For starters, training isn’t always measurable at an ROI-level. What is measurable, though, is whether sales reps are doing what they were taught to do. This is called “return-on-expectations” (ROE). Assuming that sales reps are applying what they learned, you can measure whether what they are doing is getting results using sales metrics that you already have in place. Don't invent anything new.
You can then measure the value of those results against your investment. For example, if you invested $100k on the sales training and you only saw $50k in new sales as a result of sales reps applying what they learned, you are out $50k and are not realizing a return on your investment.
This situation has some pretty big implications for how you go about measuring the ROI of sales training. Here are five “rules” to help you measure ROE and ROI.
#1: Have Real-World Application
Whether it’s a new closing technique or prospecting process, you need to know that what you are training sales people to do actually works in real life. I stress “real life” here. Too often, something seems like it should work—logically, that is. But for whatever reason, it doesn’t work or unanticipated consequences cancel out the benefits. This is why it is critical to make sure that what you are training sales people to do consistently achieves results.
In other words, you need to demonstrate the link between performance and results. Ideally, sales management has already been established this link. In fact, the training should be to teach a best practice that sales management already knows gets results.
#2: Know the Value
Speaking of results, before you invest real money in training, you need to know the anticipated value of applying the new skills. For example, if training costs $100k, do you know the value to sales reps? If the value of applying the new skill is an additional $50k in sales for example, it doesn’t make sense to invest $100k in training.

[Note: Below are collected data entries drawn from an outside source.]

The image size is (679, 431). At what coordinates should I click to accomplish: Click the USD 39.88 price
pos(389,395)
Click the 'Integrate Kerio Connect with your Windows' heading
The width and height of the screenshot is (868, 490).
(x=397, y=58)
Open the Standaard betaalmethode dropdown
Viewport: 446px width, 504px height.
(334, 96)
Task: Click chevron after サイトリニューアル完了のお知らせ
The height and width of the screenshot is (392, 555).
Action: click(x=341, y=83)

#3: Understand the Details
When you design and develop the training, you need to get into the weeds, so to speak. If the training doesn’t explicitly teach sales reps what to do when they get back to their desks, it is unlikely that they will apply what they learned. Knowledge without application has no value on the job. What’s more, if you don’t get that ROE, you will never realize that coveted ROI.

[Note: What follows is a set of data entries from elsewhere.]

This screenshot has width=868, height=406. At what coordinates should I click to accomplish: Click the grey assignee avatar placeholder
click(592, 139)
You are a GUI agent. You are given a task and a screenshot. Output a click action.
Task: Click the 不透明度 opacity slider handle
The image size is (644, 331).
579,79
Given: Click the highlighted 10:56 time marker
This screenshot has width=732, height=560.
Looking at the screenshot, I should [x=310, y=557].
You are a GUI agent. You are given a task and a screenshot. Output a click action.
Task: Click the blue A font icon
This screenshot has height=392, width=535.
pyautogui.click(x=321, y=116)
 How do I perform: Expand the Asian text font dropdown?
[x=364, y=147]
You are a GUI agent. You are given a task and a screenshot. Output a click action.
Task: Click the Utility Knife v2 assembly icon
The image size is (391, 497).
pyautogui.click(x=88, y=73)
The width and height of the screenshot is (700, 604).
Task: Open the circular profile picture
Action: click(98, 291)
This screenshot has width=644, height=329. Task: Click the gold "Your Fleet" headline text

#4: Get Buy-In—From Leaders and Employees
You need to stack the implementation deck in favor of ROE by enlisting the support of the sales manager. Sales managers need to make sure that sales reps have an immediate opportunity to apply what they learned. Reps need to know that managers will use coaching and feedback to hold them accountable.

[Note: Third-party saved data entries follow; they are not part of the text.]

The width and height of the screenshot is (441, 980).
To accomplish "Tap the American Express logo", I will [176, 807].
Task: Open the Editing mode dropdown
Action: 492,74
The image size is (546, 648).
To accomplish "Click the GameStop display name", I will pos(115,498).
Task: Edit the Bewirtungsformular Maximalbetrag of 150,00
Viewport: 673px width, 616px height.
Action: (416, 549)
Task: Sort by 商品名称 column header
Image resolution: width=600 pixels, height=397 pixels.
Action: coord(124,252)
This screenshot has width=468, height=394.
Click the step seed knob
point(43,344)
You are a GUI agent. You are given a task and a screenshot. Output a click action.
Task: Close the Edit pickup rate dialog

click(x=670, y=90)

You need to remove any noise from the system. By noise, I mean anything that blocks or provides a disincentive for sales reps to apply what they learned. A common example is compensation. Another example is a competing priority that prevents sales people from applying what they learned. You’ve probably heard the following quote from Deming, “Put a good person in a bad system and the bad system wins, no contest.” This is what he was talking about.
#5: Establish a Baseline
You need to take a baseline measurement before you rollout training. This gives you a way to compare metrics before and after the training to see if you realized any ROI. If you didn’t get the results you hoped for, check to see at what level sales people are applying what they learned. Remember, if you don’t get an ROE, you won’t have an ROI.